The optical materials, photonics and systems laboratory (LMOPS) gathers researchers from Lorraine university and from CentraleSupélec,, in the cities of Metz, Saint-Avold and Thionville. The research themes lie in the fields of materials in general and optical materials more specifically, non linear optics, optical sensors and photovoltaics. Almost 30 researchers are working in the laboratory, side by side with roughly the same number of PhD students. The LMOPS was created in the year 2000, building from its ancestor, the Laboratoire Matériaux optiques à propriétés spécifiques, which belonged to the Metz university, which teamed with Supélec in 2000.

Whereabouts 
The LMOPS laboratory is spread over 4 cities:
 Its central part is situated in the Technopôle de Metz within the Metz campus of CentraleSupélec
 A second site in Metz is hosted by the Sciences fondamentales et appliquées Lorraine university unit, within the Institute for Material Physics and Chemistry
 the Saint-Avold site is hosted by the Institut universitaire de technologie de Moselle-Est, within the Lorraine university
  the Thionville site is hosted by the Institut universitaire de technologie de Thionville-Yutz within the Lorraine university.

Research teams 
The research activities within the LMOPS are structured through 4 research teams.
 The Functional Materials team deals with materials in general, particularly optical materials and polymers
 The Photonics team is mainly devoted to non linear optics
 The Raman sensors & Optical control team has a strong background in Raman spectroscopy
 The Photovoltaics team studies materials and systems for the harvesting of solar energy

Facilities 

The LMOPS laboratory can rely on many optical spectrometers. One of the team is specialized in Raman Spectroscopy and thus works with many kinds of Raman spectrometers. In the laboratory can also be found absorption spectrometers, as well as X fluorescence spectrometers.

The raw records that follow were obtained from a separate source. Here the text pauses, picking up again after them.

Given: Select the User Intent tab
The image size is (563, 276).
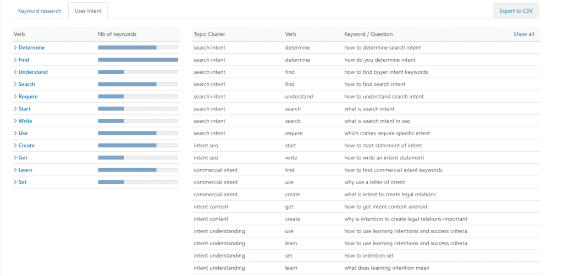Looking at the screenshot, I should click(88, 11).
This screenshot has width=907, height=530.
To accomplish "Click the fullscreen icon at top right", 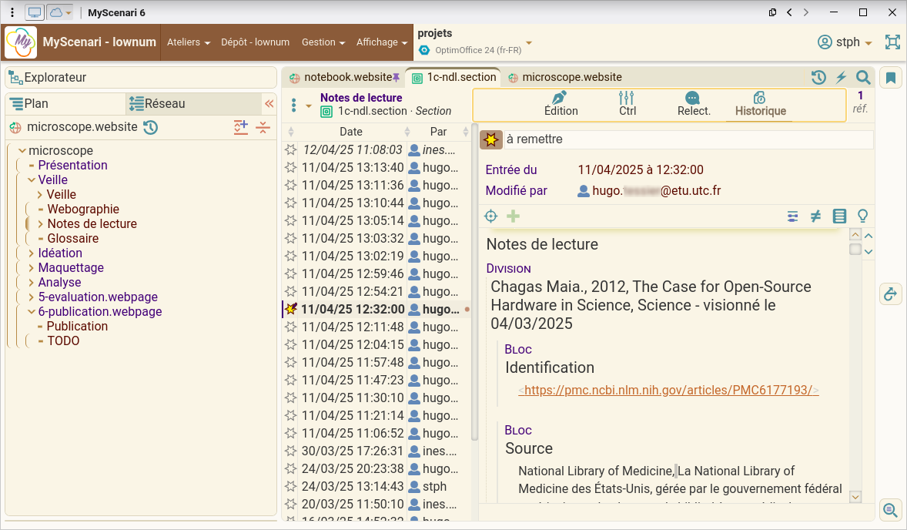I will click(892, 42).
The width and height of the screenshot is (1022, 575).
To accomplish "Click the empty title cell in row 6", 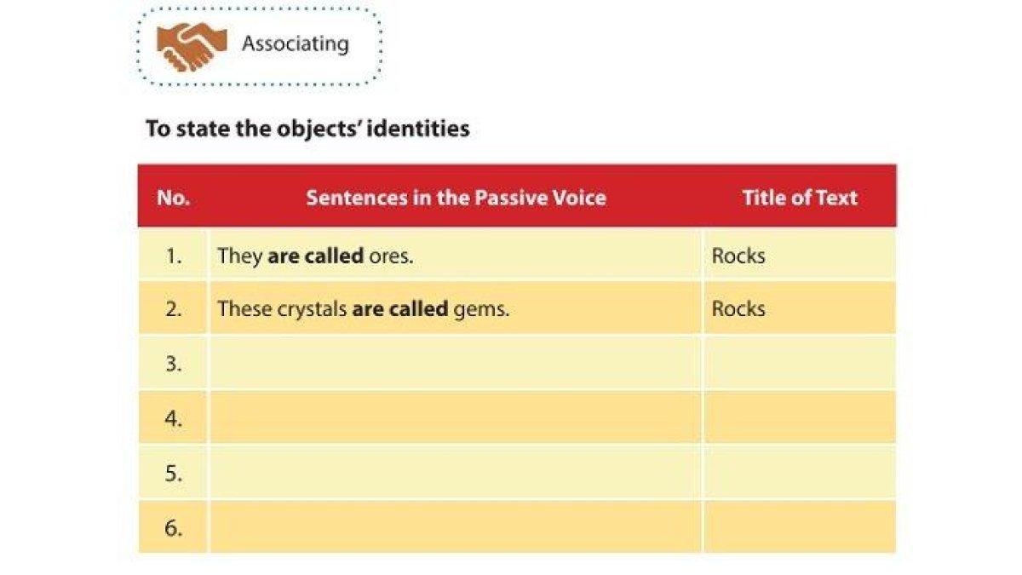I will tap(799, 527).
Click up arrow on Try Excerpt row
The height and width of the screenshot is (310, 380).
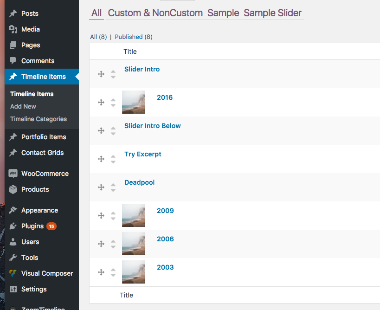click(113, 156)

The electrical characterization of materials and devices is also an important aspect of the LMOPS activities. Facilities are available for measuring current-voltage curves, as a function of temperature if necessary, for determining the charge carriers, and for measuringcapacity-voltage and impedance curves.

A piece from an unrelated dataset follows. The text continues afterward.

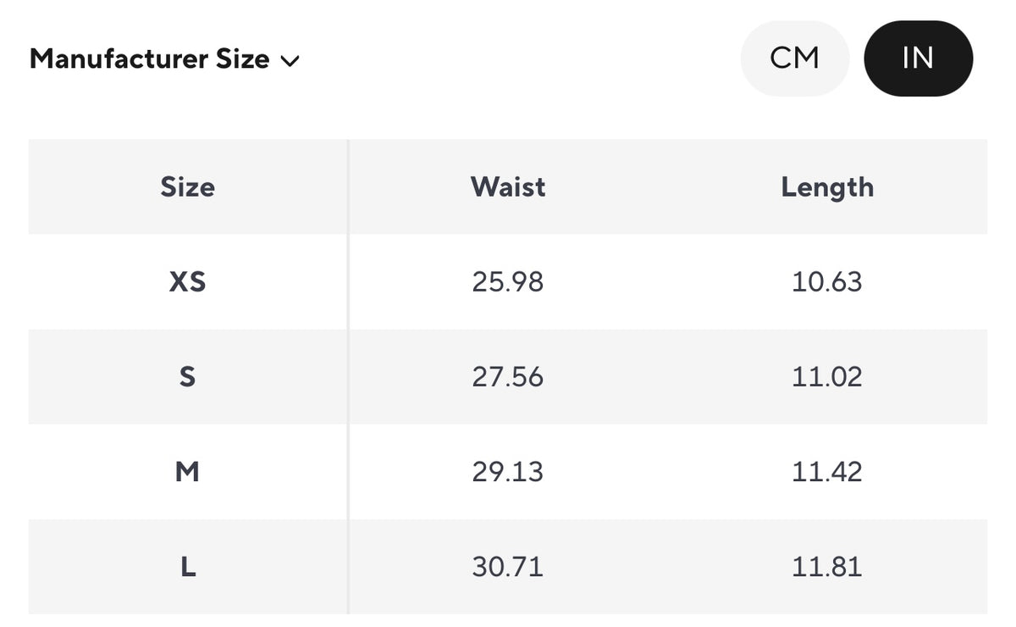The width and height of the screenshot is (1016, 627).
Task: Select the XS size row label
Action: [187, 281]
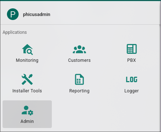Choose the Installer Tools label

click(27, 91)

Finally, and omitting the many Laser sources which are always needed in such a laboratory, the LMOPS can rely on heavy equipment far actual material fabrication, such as ovens using the Czochralski process to grow bulk non linear crystals which are to be used for laser frequency doubling, as well as MOVPE equipments for the deposition of thin layers of semi-conductors. These heavy equipments are completed by a lightweight micro-pulling down crystalline fibre machine.